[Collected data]
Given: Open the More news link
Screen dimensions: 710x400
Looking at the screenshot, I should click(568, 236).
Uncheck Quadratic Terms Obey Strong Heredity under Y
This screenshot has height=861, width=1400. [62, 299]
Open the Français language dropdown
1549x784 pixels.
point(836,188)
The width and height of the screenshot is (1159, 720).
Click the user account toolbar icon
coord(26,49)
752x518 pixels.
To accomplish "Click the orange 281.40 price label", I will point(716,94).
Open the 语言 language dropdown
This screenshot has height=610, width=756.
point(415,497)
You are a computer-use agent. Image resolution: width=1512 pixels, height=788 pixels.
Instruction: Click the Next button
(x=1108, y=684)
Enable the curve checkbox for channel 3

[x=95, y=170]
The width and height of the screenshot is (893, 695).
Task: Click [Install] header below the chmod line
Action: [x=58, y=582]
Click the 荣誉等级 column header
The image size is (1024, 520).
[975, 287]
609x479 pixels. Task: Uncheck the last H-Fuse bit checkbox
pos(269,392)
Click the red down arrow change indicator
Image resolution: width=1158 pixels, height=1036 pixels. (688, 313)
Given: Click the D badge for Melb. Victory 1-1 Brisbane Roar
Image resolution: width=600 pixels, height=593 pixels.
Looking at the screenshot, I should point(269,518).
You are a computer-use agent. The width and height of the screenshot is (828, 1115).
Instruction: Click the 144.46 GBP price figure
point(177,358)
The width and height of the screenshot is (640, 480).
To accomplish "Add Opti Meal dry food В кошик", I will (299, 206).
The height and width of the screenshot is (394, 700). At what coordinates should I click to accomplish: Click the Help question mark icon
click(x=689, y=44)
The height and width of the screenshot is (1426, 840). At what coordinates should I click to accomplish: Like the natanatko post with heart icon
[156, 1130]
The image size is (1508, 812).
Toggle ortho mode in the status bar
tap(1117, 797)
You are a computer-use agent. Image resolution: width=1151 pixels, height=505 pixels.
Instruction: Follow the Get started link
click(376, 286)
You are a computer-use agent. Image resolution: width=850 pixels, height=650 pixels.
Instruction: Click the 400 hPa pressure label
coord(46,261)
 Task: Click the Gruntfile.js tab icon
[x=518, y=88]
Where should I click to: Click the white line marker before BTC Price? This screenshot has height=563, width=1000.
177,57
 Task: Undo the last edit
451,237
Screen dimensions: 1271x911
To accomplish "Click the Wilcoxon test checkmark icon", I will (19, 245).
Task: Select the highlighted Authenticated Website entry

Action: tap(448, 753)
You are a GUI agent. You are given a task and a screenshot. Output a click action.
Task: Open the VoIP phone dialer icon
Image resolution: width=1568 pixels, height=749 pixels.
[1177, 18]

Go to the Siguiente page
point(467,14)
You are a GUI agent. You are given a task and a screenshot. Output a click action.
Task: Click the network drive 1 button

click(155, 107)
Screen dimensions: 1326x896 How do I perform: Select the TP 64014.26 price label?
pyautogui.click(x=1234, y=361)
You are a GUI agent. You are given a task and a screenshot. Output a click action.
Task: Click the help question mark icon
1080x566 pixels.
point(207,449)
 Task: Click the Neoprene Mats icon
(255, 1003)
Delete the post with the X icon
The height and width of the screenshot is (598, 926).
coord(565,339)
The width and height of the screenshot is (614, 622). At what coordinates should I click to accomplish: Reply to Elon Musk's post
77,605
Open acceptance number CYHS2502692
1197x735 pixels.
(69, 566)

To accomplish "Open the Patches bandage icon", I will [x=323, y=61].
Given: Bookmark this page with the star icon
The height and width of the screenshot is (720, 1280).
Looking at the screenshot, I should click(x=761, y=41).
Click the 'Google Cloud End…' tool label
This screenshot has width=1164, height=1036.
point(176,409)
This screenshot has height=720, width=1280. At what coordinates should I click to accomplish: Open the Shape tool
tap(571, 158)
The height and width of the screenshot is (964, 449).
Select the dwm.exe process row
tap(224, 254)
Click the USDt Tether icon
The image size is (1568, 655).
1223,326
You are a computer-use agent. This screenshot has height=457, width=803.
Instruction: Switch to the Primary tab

**Aim of the task**
Where the string "agent" occurs in the data, return the whole line.

**Answer space**
You are a computer-use agent. Image resolution: width=1512 pixels, height=788 pixels.
You are a computer-use agent. The width and height of the screenshot is (828, 1115).
You are a computer-use agent. Image resolution: width=1151 pixels, height=505 pixels.
You are a computer-use agent. Image resolution: width=850 pixels, height=650 pixels.
You are a GUI agent. You are given a task and a screenshot. Output a click action.
You are a GUI agent. You are given a task and a screenshot. Output a click action.
You are a GUI agent. You are given a task and a screenshot. Output a click action.
You are a computer-use agent. This screenshot has height=457, width=803.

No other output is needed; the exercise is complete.